### Job
Please duplicate the lines starting at the line that contains "How do I perform: Click the 136.000" and ending at the line that contains "(x=54, y=47)", both included, and leave out every other line.

### The records
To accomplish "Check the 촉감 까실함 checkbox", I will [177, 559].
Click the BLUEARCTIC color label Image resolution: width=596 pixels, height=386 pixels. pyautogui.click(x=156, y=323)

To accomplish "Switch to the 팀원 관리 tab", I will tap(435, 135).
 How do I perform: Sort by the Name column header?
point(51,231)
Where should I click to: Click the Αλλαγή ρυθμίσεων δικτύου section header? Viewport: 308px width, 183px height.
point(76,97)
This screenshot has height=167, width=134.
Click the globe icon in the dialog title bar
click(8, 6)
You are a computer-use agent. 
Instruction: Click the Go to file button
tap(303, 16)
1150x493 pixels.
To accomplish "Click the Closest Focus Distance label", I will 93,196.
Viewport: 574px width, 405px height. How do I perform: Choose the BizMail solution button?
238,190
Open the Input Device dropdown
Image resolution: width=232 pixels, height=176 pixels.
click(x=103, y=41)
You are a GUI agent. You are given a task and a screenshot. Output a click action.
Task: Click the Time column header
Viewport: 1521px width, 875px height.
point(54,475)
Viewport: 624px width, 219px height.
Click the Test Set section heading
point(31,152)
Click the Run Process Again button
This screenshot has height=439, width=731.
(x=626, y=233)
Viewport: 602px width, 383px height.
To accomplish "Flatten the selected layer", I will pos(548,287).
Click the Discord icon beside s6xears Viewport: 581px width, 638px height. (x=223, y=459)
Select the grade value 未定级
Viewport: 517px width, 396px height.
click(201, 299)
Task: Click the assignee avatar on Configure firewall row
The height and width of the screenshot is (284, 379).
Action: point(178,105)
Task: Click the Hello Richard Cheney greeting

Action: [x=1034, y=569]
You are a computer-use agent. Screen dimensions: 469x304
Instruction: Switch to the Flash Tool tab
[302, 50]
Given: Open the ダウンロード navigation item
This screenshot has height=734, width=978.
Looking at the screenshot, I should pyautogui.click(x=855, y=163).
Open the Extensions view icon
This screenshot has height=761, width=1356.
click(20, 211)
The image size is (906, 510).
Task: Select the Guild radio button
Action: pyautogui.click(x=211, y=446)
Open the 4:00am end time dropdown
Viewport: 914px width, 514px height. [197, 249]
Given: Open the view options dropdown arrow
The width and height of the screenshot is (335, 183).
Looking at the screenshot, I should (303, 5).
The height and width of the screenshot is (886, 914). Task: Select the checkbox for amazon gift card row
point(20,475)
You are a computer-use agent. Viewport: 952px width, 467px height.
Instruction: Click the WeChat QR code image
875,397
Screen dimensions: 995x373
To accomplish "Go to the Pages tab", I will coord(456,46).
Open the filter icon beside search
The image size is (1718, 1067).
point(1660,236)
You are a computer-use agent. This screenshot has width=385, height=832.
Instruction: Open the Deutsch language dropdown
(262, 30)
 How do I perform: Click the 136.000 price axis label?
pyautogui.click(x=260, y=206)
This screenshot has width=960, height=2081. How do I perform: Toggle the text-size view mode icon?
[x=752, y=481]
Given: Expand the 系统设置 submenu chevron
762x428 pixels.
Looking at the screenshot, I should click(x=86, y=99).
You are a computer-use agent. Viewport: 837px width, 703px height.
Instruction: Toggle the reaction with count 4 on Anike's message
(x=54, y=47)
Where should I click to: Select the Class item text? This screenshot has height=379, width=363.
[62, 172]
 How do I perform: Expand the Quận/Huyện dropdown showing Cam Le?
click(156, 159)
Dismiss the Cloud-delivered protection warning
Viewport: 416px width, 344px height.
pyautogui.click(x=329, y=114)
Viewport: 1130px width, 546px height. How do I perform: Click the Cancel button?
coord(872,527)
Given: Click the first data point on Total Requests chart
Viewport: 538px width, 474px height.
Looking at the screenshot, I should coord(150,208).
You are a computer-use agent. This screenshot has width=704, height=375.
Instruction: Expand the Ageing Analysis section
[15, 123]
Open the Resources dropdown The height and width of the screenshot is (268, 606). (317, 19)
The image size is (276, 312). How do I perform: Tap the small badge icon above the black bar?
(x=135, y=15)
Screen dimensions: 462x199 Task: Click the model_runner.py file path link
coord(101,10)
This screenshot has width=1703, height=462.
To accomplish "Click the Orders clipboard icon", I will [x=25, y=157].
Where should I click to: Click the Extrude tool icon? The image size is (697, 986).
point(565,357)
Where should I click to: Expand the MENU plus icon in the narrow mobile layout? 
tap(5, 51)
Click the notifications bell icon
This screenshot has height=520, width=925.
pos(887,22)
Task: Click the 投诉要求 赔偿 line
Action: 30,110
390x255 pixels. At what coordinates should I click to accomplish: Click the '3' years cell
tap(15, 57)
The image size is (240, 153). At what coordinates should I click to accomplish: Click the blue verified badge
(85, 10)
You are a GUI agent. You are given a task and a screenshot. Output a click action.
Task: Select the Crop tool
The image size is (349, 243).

### Final answer
 How do I perform: Click the 136.000 price axis label?
pyautogui.click(x=260, y=206)
This screenshot has width=960, height=2081. How do I perform: Toggle the text-size view mode icon?
[x=752, y=481]
Given: Expand the 系统设置 submenu chevron
762x428 pixels.
Looking at the screenshot, I should click(x=86, y=99).
You are a computer-use agent. Viewport: 837px width, 703px height.
Instruction: Toggle the reaction with count 4 on Anike's message
(x=54, y=47)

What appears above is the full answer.